▶ Task item: An exact copy is the goal: every line from the one containing "This screenshot has width=1256, height=420." to the end of the material below, pictures excluded.

▶ Dataset excerpts:
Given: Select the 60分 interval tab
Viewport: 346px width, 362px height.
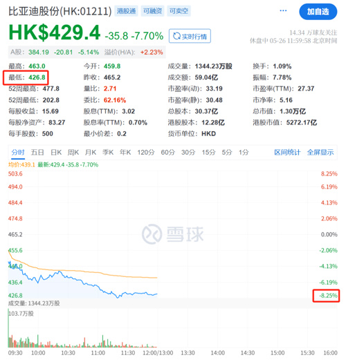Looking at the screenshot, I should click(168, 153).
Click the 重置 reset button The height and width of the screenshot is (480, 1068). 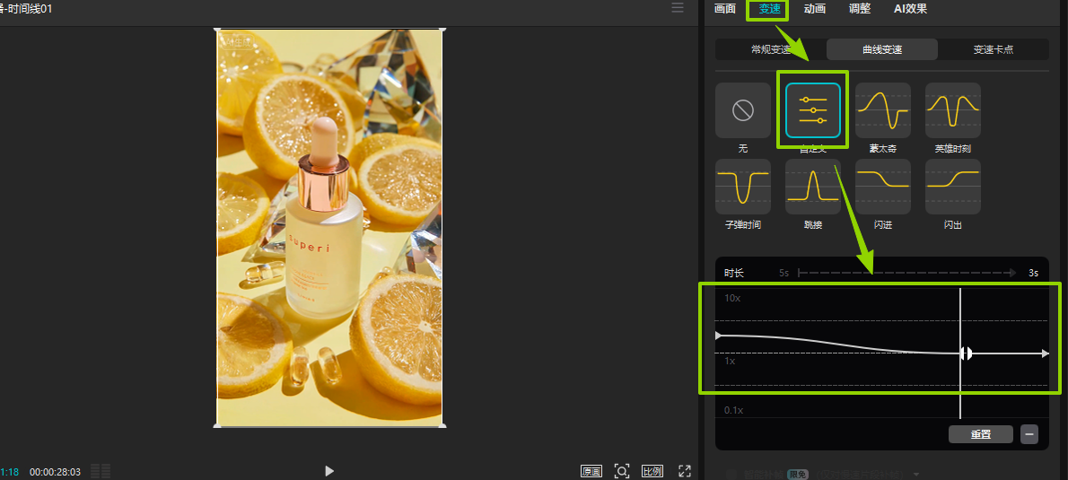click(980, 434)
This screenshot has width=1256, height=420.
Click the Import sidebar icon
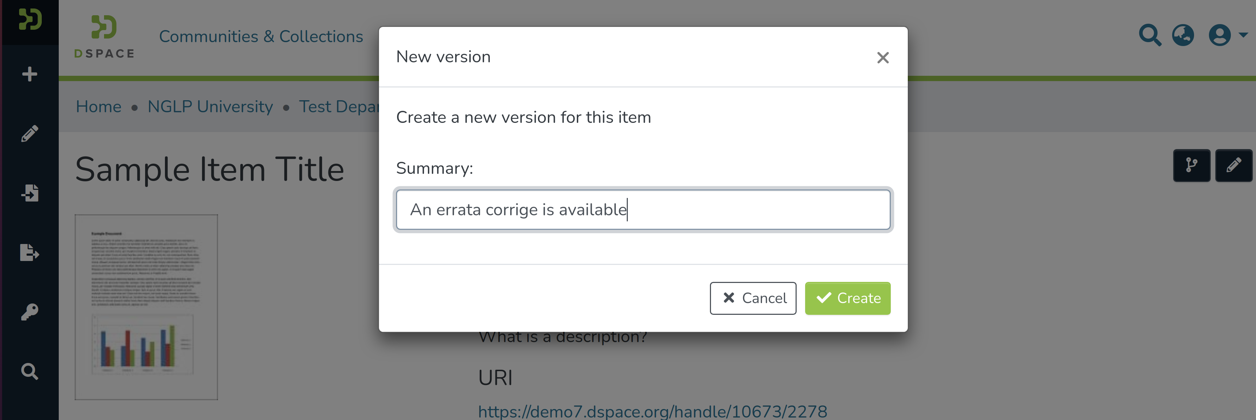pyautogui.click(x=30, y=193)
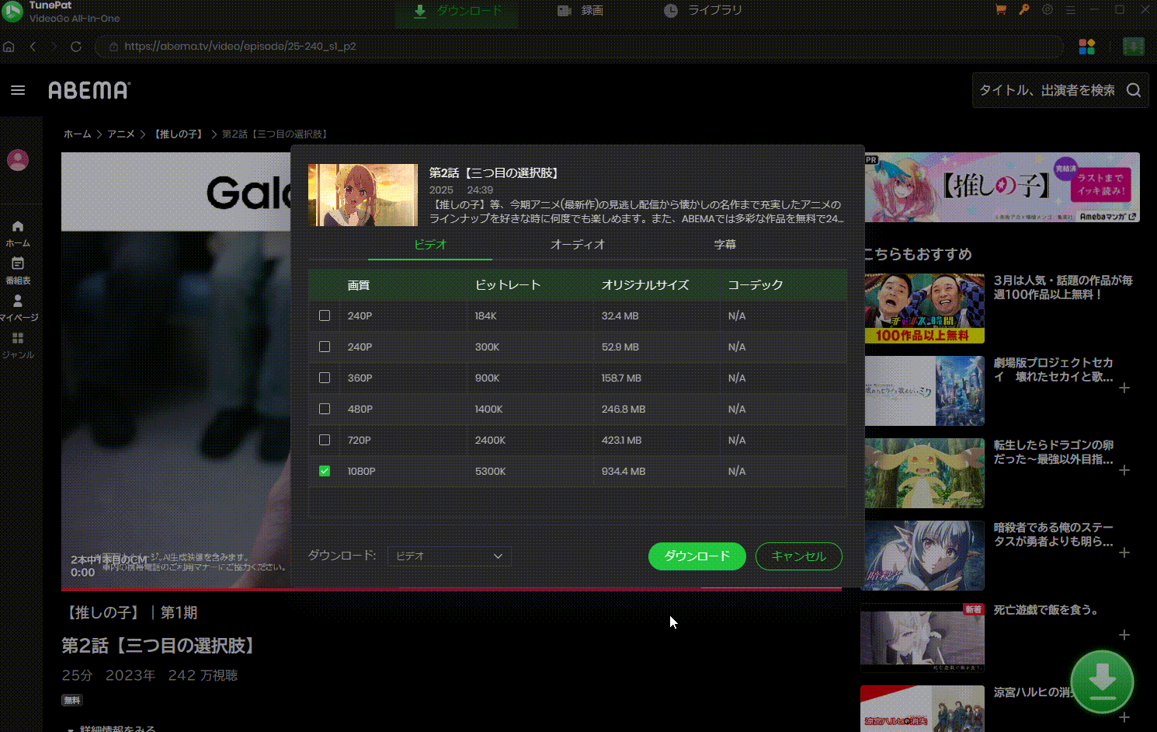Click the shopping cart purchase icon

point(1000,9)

▶ Written solution:
This screenshot has width=1256, height=420.
Click the Import sidebar icon
pyautogui.click(x=30, y=193)
Click the shopping cart purchase icon

point(1000,9)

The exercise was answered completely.